Currently we have a vacuum about the nature of dialogues with nature in contemporary photography within the gallery system that was once premised on the modernist divide of nature and culture as mutually exclusive. Nature was landscape rather than country, and nature existed in a repressed state in the galleries through the 1980s and early 1990s. So what kind of dialogues with nature are happening in the second decade of the 21st century, given that agricultural industrialisation, which was an early cornerstone of Australian modernity, has left us with parched catchment areas, salt encrusted soil and degraded rivers?
My own work in the Edgelands project —
here and
here —-can be considered to be a dialogue with the land as opposed to country. This image of the
Murrumbidgee River near Hay is an example:
Murrumbidgee River
The Murrumbidgee River runs through Wagga Wagga and it is the second largest source of water flows into the Murray-Darling system. The 1,600 km long river is ranked as one of the two least ecologically healthy of 23 tributary rivers in the Basin. Lake Burley Griffin, which is a part of the upper Murrumbidgee, is pretty much a fetid carp pond. By the mid 1970s, almost all of the water in the Murrumbidgee Irrigation Area had been allocated to irrigators, and today we are seeing an example of river system collapse with the signs of an ecological disaster are all too clear.
More generally, currently, 90 percent of the water consumed in the Murray-Darling Basin is used to irrigate agricultural lands, effectively diverting water into new networks, expanding the system of waterways from ephemeral creeks, to regulated channels next to irrigated fields. The history is one of the River Murray being overused and state and federal governments have failed to ensure the rivers resources have been used in a sustainable way.There is little in the way of caring for country here.
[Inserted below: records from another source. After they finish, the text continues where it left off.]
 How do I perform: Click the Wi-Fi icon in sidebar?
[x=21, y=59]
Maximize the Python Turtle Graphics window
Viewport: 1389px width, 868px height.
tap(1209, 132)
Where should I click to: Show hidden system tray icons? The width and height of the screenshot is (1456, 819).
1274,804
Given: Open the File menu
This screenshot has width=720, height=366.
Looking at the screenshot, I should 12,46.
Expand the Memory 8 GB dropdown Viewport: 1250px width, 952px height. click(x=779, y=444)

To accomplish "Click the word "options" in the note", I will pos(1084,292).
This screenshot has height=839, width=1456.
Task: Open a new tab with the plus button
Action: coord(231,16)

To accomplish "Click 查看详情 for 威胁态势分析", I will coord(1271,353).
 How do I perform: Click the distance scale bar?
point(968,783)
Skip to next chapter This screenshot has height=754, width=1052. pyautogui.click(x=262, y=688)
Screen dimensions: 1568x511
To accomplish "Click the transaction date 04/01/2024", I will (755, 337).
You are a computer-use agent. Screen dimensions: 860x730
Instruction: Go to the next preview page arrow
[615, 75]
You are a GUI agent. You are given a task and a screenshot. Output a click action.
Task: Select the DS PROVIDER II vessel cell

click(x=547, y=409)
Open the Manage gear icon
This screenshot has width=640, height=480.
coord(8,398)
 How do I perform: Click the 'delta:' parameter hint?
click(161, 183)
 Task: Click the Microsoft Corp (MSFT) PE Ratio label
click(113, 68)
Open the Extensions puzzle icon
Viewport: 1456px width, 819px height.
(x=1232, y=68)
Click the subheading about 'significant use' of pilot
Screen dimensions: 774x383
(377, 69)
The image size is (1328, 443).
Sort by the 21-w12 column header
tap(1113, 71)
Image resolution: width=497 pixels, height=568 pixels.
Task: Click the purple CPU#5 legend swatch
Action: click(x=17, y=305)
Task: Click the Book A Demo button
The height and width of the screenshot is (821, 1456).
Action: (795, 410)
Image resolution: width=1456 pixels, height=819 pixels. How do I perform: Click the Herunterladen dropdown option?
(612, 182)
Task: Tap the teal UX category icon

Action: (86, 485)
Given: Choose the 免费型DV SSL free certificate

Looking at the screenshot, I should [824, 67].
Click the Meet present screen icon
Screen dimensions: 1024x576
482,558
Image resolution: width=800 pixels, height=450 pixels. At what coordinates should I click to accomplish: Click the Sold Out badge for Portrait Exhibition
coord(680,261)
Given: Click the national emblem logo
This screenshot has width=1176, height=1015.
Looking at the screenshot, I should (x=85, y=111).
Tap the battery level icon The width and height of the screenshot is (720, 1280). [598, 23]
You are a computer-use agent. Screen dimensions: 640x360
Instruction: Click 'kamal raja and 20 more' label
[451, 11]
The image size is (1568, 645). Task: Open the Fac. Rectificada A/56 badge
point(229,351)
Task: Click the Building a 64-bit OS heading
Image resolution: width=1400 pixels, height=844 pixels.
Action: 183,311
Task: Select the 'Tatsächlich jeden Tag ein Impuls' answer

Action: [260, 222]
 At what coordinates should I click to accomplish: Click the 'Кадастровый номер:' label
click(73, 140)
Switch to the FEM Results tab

It is widely accepted that extensive land and water mismanagement including bad farming practices that has included widespread deforestation, and significant human manipulation of the rivers through the construction of dams and weirs, has resulted in the reversal of natural ow cycles and over allocation of water licences in the Basin.
river gum, Murrumbidgee River
Massive extractions of water from the Murray River for irrigation have degraded the ecological health of the river country whilst the rapid ecological decline of the rivers and waterways is leading to issues such as salinity, poor water quality, stressed forests, dried wetlands, threatened native species, feral animals and noxious weeds.
Despite the information provided by the CSIRO on the projected impacts of climate change on the Murray-Darling Basin and sustainability ethos of the
Murray-Darling Basin plan, state and federal governments continue to develop strategies that encourage the use of water resources by irrigated agriculture. This suggests that photography needs to develop a critical language if it is to engage in dialogues with, and about, the land.